***** Entries supplied

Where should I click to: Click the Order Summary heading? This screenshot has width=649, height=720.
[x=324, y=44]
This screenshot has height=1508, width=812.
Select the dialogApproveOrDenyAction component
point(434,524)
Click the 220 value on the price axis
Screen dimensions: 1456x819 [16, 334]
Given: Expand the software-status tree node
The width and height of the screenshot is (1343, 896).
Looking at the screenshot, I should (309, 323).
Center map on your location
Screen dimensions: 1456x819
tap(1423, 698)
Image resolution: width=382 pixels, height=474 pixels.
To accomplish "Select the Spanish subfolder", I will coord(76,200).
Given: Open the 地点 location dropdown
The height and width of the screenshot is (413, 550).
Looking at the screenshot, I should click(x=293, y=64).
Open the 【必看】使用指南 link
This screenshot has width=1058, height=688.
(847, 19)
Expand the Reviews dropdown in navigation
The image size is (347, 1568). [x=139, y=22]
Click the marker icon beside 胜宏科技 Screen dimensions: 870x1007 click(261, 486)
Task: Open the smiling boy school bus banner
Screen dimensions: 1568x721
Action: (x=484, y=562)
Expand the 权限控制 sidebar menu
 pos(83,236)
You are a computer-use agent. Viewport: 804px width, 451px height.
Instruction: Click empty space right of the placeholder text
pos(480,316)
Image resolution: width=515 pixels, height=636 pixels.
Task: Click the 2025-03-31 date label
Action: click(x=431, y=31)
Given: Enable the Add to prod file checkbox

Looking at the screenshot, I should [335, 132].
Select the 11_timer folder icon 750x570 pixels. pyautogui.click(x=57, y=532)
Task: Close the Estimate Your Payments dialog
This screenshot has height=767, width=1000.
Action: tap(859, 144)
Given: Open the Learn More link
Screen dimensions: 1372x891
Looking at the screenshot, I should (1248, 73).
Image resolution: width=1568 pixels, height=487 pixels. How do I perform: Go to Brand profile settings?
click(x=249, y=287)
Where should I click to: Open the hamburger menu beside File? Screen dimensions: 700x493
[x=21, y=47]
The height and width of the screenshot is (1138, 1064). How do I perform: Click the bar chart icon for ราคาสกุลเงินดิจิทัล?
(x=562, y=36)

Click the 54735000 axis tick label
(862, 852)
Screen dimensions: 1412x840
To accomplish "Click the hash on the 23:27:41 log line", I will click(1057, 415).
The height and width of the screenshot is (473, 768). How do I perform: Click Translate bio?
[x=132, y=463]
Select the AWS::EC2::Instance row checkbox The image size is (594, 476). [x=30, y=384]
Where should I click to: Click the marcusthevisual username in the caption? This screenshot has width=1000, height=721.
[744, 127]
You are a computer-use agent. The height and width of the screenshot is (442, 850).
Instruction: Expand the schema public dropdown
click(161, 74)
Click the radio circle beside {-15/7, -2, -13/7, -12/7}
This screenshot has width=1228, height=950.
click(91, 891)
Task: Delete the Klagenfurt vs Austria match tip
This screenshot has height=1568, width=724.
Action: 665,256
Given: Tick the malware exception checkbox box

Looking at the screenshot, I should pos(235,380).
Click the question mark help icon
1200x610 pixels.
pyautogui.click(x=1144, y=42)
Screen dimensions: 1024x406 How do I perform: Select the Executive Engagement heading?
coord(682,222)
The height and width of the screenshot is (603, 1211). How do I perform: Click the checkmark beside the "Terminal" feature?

**********

What is needed -> Switch every "Given" in the rows above to "Goal", then give all the rows again with nothing else changed.

Answer for the task ->
Where should I click to: Click the Order Summary heading? This screenshot has width=649, height=720.
[x=324, y=44]
This screenshot has height=1508, width=812.
Select the dialogApproveOrDenyAction component
point(434,524)
Click the 220 value on the price axis
Screen dimensions: 1456x819 [16, 334]
Goal: Expand the software-status tree node
The width and height of the screenshot is (1343, 896).
Looking at the screenshot, I should (309, 323).
Center map on your location
Screen dimensions: 1456x819
tap(1423, 698)
Image resolution: width=382 pixels, height=474 pixels.
To accomplish "Select the Spanish subfolder", I will coord(76,200).
Goal: Open the 地点 location dropdown
The height and width of the screenshot is (413, 550).
Looking at the screenshot, I should click(x=293, y=64).
Open the 【必看】使用指南 link
This screenshot has width=1058, height=688.
(847, 19)
Expand the Reviews dropdown in navigation
The image size is (347, 1568). [x=139, y=22]
Click the marker icon beside 胜宏科技 Screen dimensions: 870x1007 click(261, 486)
Task: Open the smiling boy school bus banner
Screen dimensions: 1568x721
Action: (x=484, y=562)
Expand the 权限控制 sidebar menu
 pos(83,236)
You are a computer-use agent. Viewport: 804px width, 451px height.
Instruction: Click empty space right of the placeholder text
pos(480,316)
Image resolution: width=515 pixels, height=636 pixels.
Task: Click the 2025-03-31 date label
Action: click(x=431, y=31)
Goal: Enable the Add to prod file checkbox

Looking at the screenshot, I should [335, 132].
Select the 11_timer folder icon 750x570 pixels. pyautogui.click(x=57, y=532)
Task: Close the Estimate Your Payments dialog
This screenshot has height=767, width=1000.
Action: tap(859, 144)
Goal: Open the Learn More link
Screen dimensions: 1372x891
Looking at the screenshot, I should (1248, 73).
Image resolution: width=1568 pixels, height=487 pixels. How do I perform: Go to Brand profile settings?
click(x=249, y=287)
Where should I click to: Open the hamburger menu beside File? Screen dimensions: 700x493
[x=21, y=47]
The height and width of the screenshot is (1138, 1064). How do I perform: Click the bar chart icon for ราคาสกุลเงินดิจิทัล?
(x=562, y=36)

Click the 54735000 axis tick label
(862, 852)
Screen dimensions: 1412x840
To accomplish "Click the hash on the 23:27:41 log line", I will click(1057, 415).
The height and width of the screenshot is (473, 768). How do I perform: Click Translate bio?
[x=132, y=463]
Select the AWS::EC2::Instance row checkbox The image size is (594, 476). [x=30, y=384]
Where should I click to: Click the marcusthevisual username in the caption? This screenshot has width=1000, height=721.
[744, 127]
You are a computer-use agent. The height and width of the screenshot is (442, 850).
Instruction: Expand the schema public dropdown
click(161, 74)
Click the radio circle beside {-15/7, -2, -13/7, -12/7}
This screenshot has width=1228, height=950.
click(91, 891)
Task: Delete the Klagenfurt vs Austria match tip
This screenshot has height=1568, width=724.
Action: 665,256
Goal: Tick the malware exception checkbox box

Looking at the screenshot, I should pos(235,380).
Click the question mark help icon
1200x610 pixels.
pyautogui.click(x=1144, y=42)
Screen dimensions: 1024x406 How do I perform: Select the Executive Engagement heading?
coord(682,222)
The height and width of the screenshot is (603, 1211). How do I perform: Click the checkmark beside the "Terminal" feature?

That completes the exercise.